### [What is needed]
Scan the entries for lines with the word "next" and copy those lines.

########################################

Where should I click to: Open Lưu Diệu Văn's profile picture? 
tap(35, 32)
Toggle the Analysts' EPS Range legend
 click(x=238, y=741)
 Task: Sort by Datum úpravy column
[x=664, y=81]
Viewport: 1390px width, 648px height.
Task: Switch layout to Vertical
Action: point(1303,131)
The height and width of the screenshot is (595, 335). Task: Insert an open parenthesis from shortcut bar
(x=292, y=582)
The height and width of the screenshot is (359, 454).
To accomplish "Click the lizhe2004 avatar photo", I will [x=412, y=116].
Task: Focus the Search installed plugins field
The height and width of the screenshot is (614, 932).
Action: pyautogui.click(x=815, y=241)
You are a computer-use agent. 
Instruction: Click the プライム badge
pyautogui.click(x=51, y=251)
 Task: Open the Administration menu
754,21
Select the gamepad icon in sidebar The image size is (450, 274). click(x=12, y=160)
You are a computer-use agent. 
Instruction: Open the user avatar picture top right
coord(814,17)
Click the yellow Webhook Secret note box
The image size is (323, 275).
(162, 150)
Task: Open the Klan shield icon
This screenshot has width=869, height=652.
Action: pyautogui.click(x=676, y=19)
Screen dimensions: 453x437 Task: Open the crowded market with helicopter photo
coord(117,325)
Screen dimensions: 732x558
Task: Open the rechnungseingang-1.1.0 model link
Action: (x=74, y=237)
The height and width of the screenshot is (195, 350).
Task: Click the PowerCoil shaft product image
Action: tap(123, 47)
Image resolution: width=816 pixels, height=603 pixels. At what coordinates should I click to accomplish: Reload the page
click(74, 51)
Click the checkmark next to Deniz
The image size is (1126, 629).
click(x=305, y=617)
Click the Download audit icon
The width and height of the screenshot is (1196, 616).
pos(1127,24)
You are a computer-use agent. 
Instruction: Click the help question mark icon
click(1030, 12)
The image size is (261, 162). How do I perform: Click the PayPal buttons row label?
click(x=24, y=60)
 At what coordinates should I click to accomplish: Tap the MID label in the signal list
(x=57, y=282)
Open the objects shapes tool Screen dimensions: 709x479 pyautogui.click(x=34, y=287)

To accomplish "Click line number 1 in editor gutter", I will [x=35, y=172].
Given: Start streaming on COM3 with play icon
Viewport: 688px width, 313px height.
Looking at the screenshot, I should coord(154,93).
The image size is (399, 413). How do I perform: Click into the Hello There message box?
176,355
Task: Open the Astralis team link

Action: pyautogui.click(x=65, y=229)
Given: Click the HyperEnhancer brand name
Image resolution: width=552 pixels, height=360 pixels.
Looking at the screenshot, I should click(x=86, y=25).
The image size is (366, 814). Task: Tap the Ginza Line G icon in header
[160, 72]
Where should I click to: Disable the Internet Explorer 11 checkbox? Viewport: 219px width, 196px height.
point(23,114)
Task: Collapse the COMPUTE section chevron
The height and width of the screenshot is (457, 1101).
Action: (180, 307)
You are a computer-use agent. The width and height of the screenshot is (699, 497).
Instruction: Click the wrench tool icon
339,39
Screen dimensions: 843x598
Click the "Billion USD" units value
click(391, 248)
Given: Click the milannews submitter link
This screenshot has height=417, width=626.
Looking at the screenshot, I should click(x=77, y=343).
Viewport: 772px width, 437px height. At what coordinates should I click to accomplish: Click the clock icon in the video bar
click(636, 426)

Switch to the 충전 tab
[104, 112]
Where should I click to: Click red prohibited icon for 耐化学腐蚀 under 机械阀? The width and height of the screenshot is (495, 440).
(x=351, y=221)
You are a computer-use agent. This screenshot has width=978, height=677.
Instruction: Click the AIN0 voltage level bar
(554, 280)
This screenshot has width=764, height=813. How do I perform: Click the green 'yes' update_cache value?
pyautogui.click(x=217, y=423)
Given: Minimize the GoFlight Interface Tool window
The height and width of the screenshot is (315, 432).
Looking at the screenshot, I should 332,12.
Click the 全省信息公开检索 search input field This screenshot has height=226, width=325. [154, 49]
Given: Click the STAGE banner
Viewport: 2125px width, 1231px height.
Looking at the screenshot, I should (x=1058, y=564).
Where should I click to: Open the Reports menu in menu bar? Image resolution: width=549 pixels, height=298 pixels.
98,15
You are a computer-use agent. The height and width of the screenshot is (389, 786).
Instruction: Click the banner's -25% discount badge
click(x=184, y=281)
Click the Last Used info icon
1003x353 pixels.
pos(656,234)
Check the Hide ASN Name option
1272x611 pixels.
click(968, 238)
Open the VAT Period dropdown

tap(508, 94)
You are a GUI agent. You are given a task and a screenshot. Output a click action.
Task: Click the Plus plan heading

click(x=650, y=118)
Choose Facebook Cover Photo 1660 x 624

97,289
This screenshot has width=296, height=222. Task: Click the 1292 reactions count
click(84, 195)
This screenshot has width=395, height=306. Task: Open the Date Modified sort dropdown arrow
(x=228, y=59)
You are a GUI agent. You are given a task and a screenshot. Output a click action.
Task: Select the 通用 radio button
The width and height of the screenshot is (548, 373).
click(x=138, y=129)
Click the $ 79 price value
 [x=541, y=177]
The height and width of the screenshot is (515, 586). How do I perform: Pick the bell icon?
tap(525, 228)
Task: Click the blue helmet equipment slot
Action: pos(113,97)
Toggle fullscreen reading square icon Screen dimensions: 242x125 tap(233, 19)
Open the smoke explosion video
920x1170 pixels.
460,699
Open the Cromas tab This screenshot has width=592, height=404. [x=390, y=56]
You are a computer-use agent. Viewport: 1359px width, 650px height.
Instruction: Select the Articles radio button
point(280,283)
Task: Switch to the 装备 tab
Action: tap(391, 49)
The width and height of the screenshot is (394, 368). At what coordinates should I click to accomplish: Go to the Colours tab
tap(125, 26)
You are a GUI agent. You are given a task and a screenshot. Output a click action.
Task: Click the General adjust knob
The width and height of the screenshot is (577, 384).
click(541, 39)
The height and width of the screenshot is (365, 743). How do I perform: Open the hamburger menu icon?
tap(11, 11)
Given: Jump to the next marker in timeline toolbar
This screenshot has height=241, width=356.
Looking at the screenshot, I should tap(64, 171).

########################################

### [Result]
Click the checkmark next to Deniz
Given: Jump to the next marker in timeline toolbar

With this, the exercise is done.